This can be part of the process for actual witches. We talk about witchcraft being the recourse of the powerless. Witchcraft gives the marginal a power that others don’t have. This is true, but not always true. There have been people in history who were witches or thought to be witches who did have power, or who weren’t necessarily marginalized economically or socially. They were certainly liminal, they were different, and they were questioned by those around them. So there was a marginality to them. Sometimes that comes from the nature that makes them witches. Sometimes being forced into marginal spaces and liminal experiences can be a way of deriving power. If like Agatha, fear becomes for us a map of necessity instead of a crippling blow, we can find in those margins and those spaces between spaces, roads and ways that others never see. We can learn to use that different positioning to give us edges and advantages that others might not realize are there. This is a way in which fear can become a power.

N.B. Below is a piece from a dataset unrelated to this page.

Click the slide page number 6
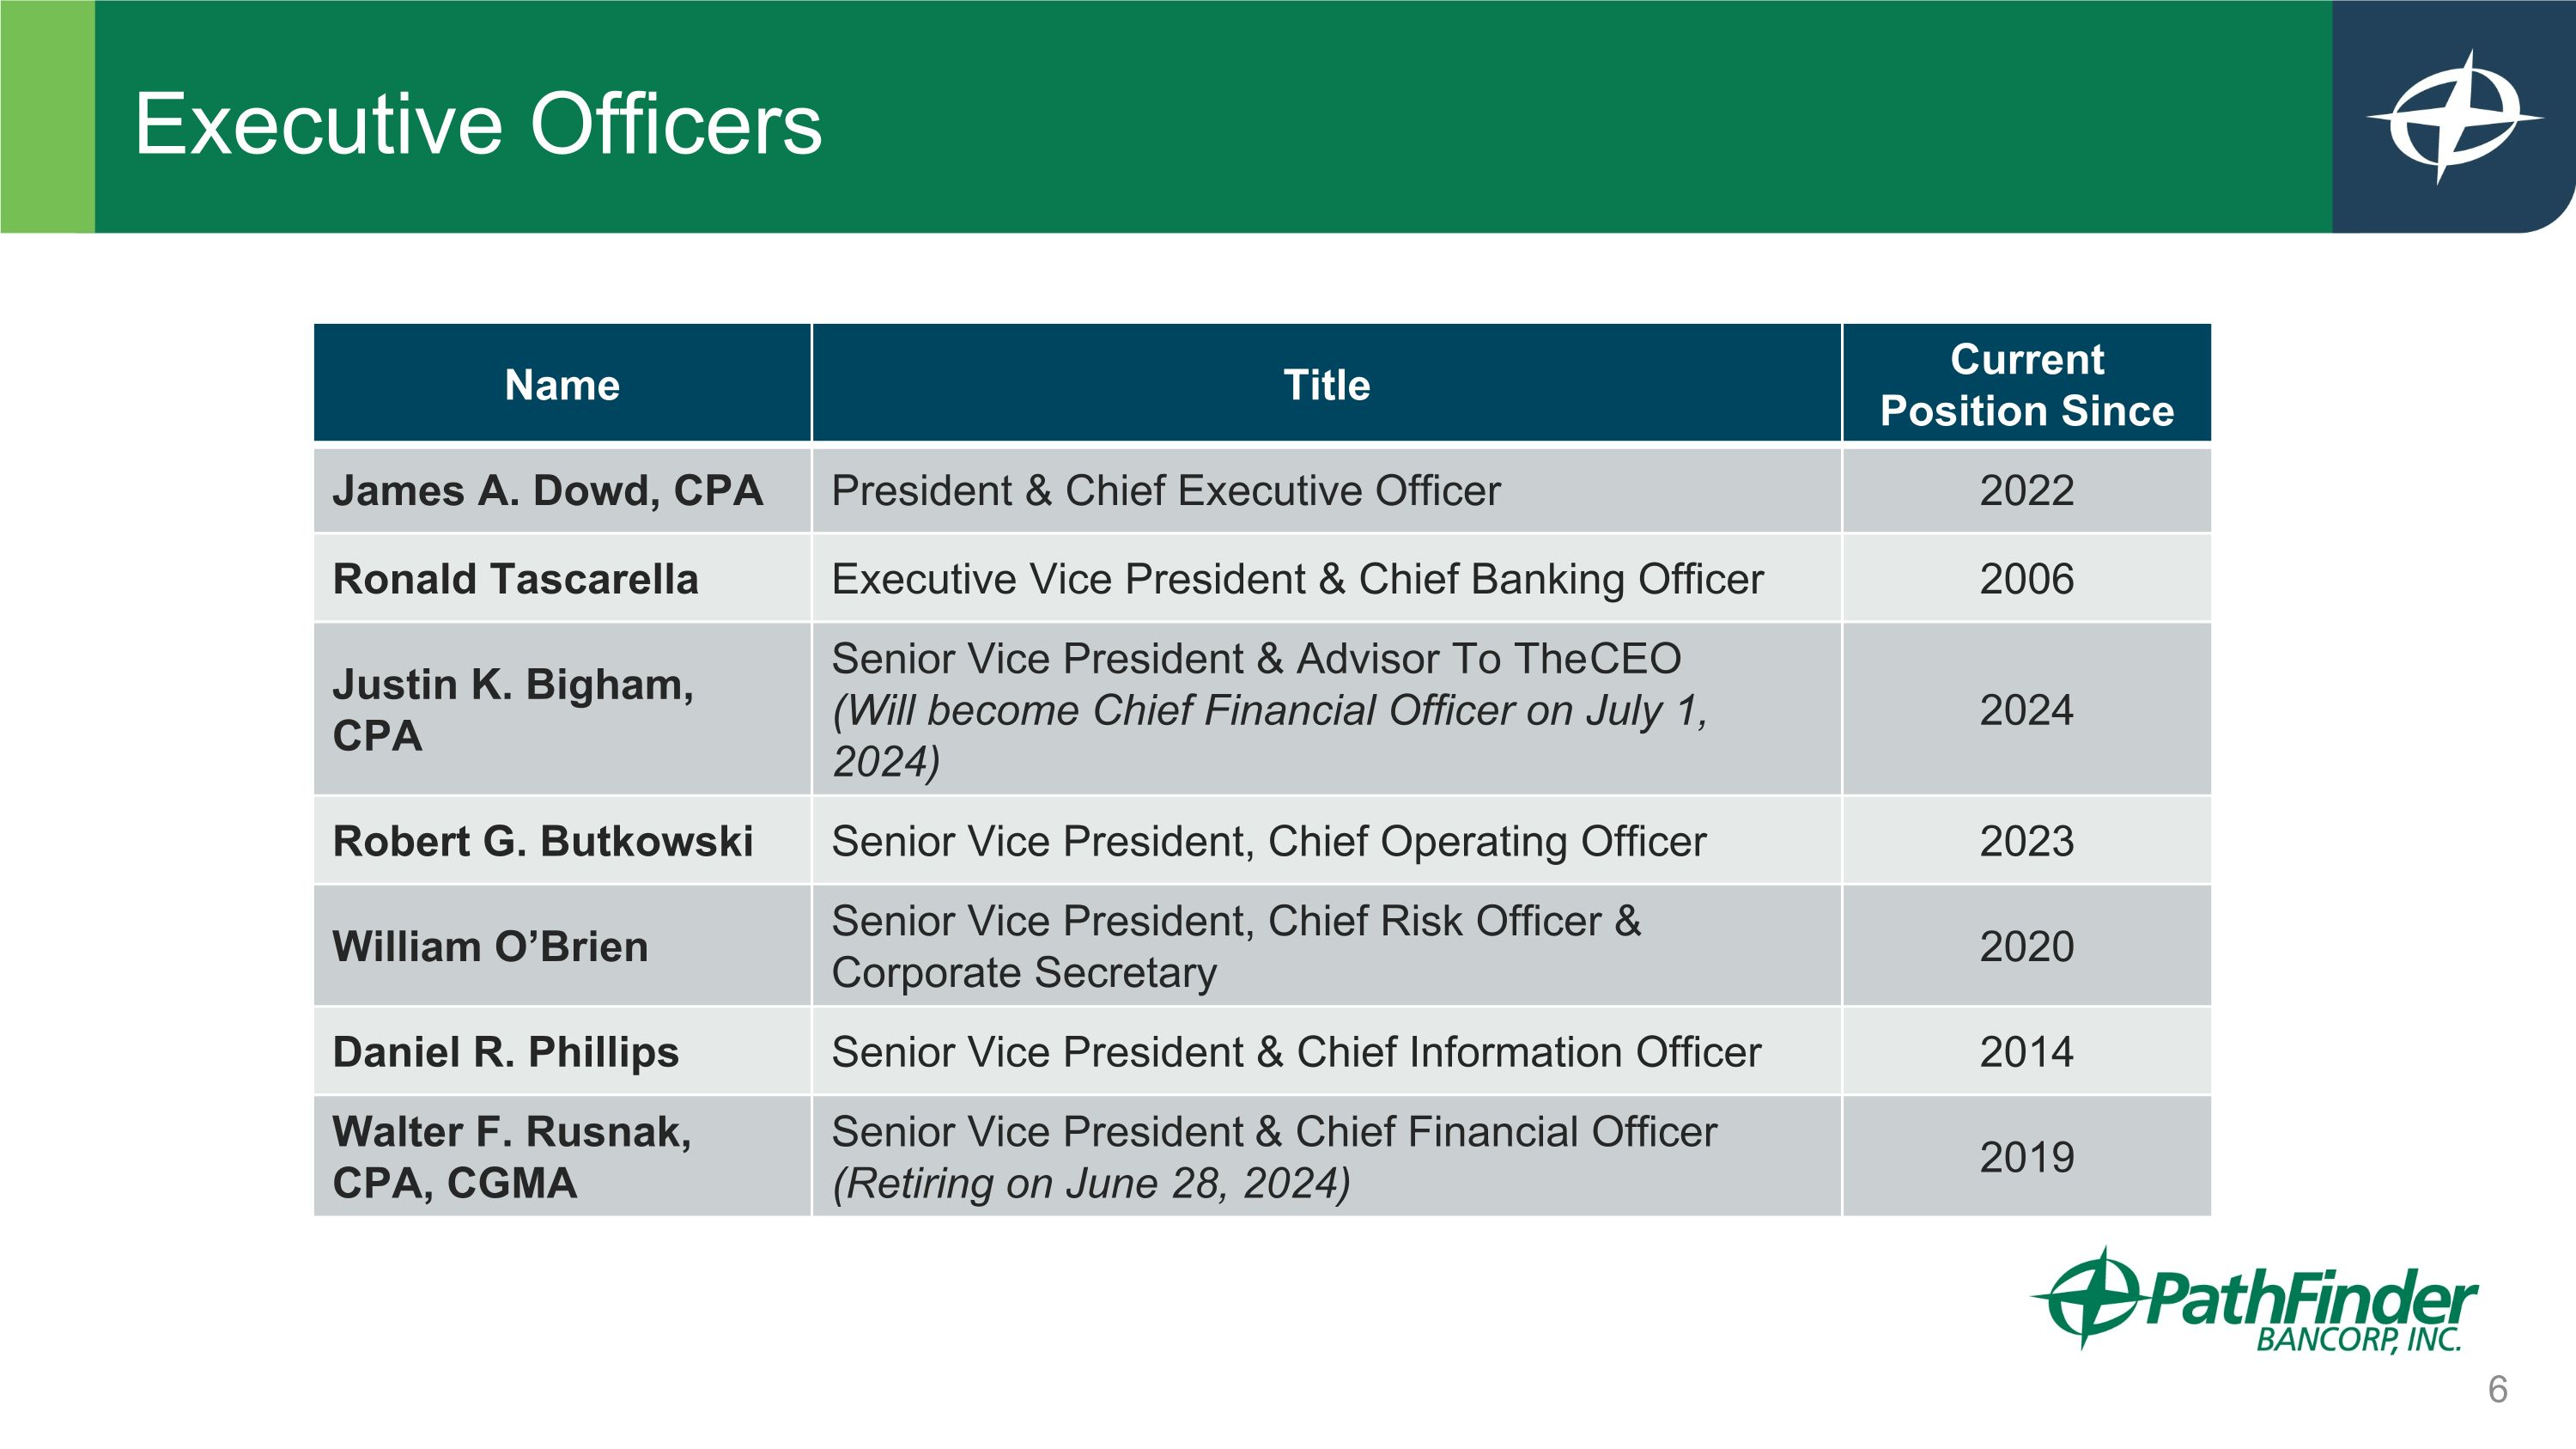The height and width of the screenshot is (1449, 2576). [2497, 1389]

When fear becomes frightfulness applied properly, it can be power. Ruling through fear can work, but it can be tenuous. Being loved and respected instead of feared can also be tenuous - you can still end up like Alexander if enough of those who loved you lose that love and don’t have reason to fear you. Power needs both, and avoiding weakness is having the wisdom to judiciously apply various elements of and types of power in the right moments and right ways. For a witch, this can go beyond the social concepts inherent therein. 

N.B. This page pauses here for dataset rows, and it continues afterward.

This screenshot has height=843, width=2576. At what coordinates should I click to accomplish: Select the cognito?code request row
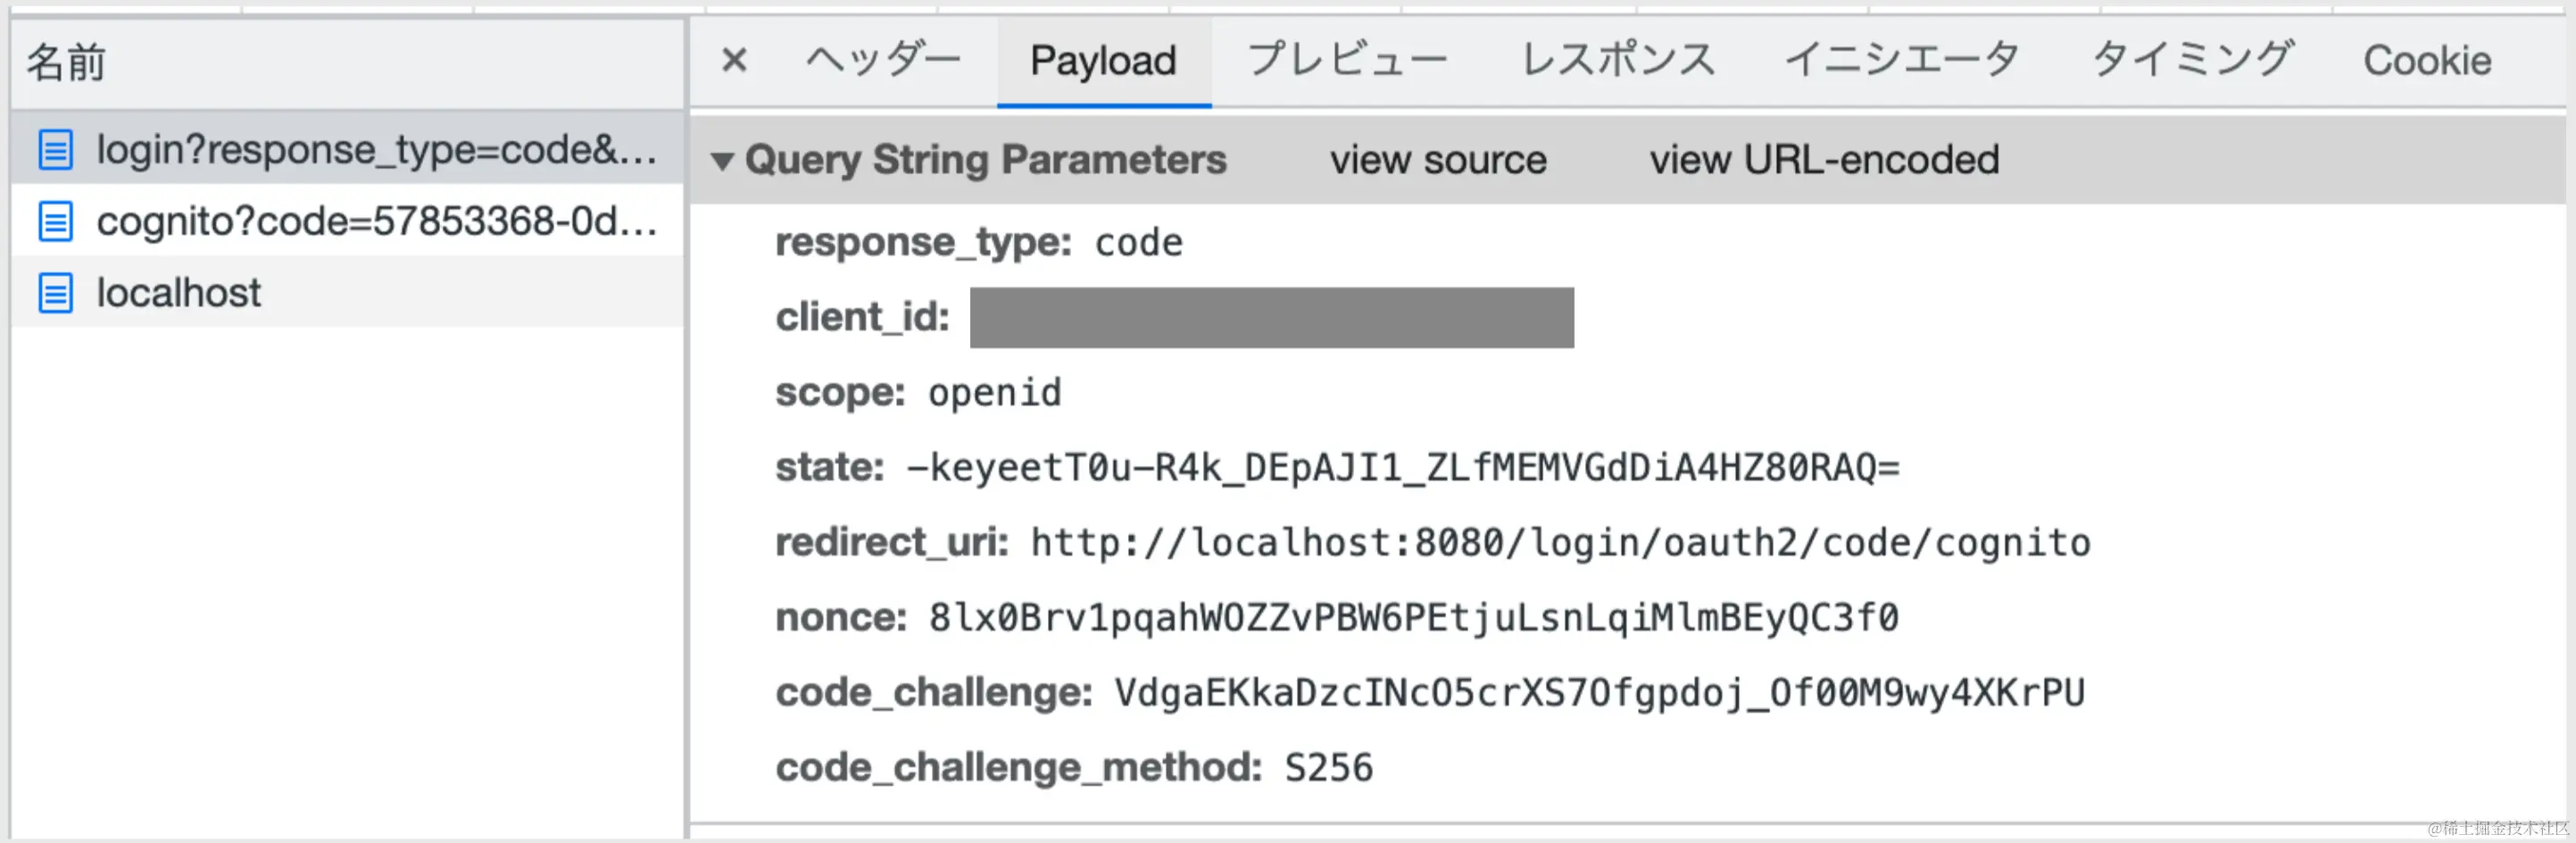click(x=376, y=221)
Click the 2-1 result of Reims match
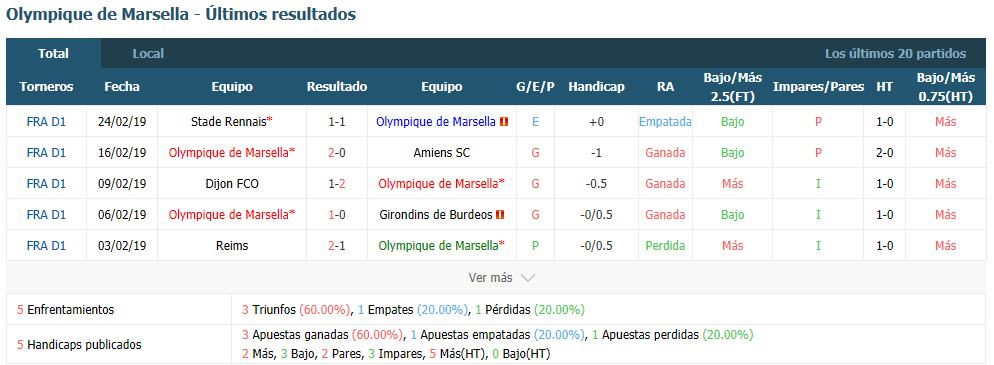Image resolution: width=994 pixels, height=365 pixels. pyautogui.click(x=337, y=246)
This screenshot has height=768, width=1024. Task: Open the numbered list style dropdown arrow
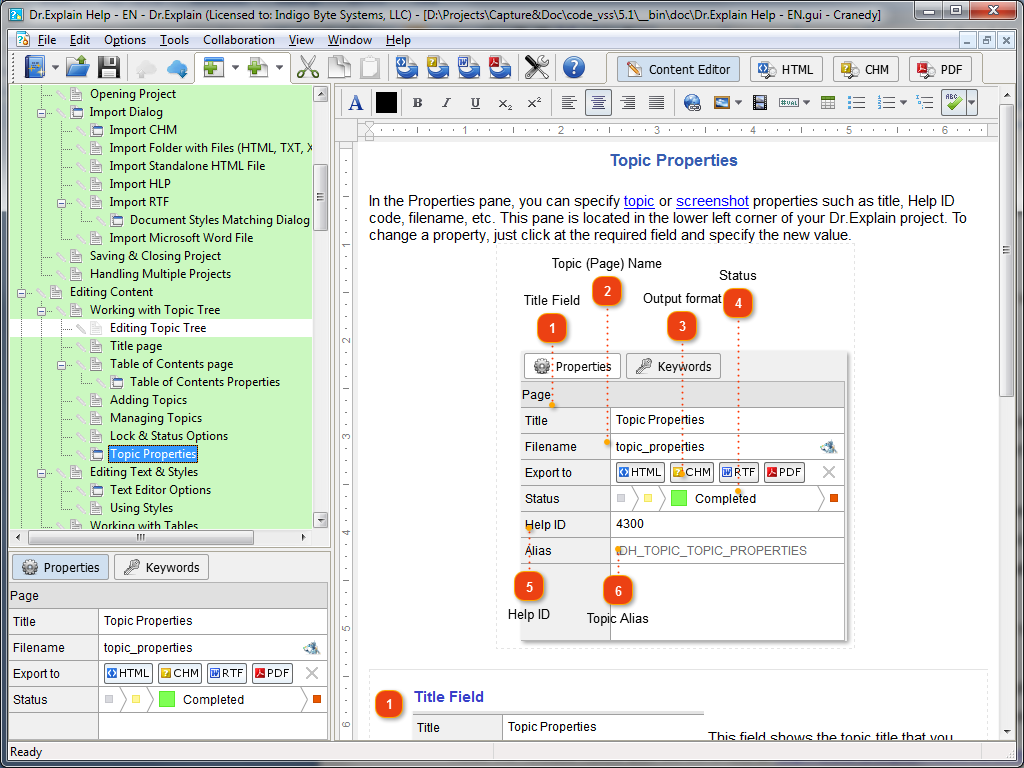(x=903, y=103)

I have said in other places that faery tales are often for the non-witches. Many faerytales tell people how to avoid the uncanny, how to step through the door instead of exploring the liminal, how to not engage the other. When normal people don’t learn to avoid those things, they can be harmed. They can be damaged. They can come back different. Sometimes that difference is fatigue, or wasting sickness, or seeming distant and vacant. Sometimes that difference is being witched. There is a value to the fear of the other because it protects people who are ill equipped to navigate those spaces safely. For the witch, fear can come into play in two different ways here. 

In some cultures, it is understood that because the witch is different, the witch is frightening. In most folklore, there are supernatural elements to the witch’s being. The witch is human, but there are other parts and pieces within their soul witch aren’t human. The witch is a spiritual chimera in a way. Within the spirit world, there nature has the ability to seem monstrous because it is human and not human and so it appears different, and different appearances are a warning of danger or power (this is literally what the word “monster” means, it is a “deMONSTRation” of the potential danger or power foreshadowed by the apparent difference. One way a witch might have power in the spirit world is by applying that frightfulness. For some spirits, it will be because the witch is kin-like, and has facility within the spirit world, and their being is more linked to the spirit world so spirits recognize a relationship. Sometimes, the application of power demonstrates authority for the witch. In some folklore, with some spirits, the presence of the witch conveys a frightfulness and authority and allows the witch to command them. 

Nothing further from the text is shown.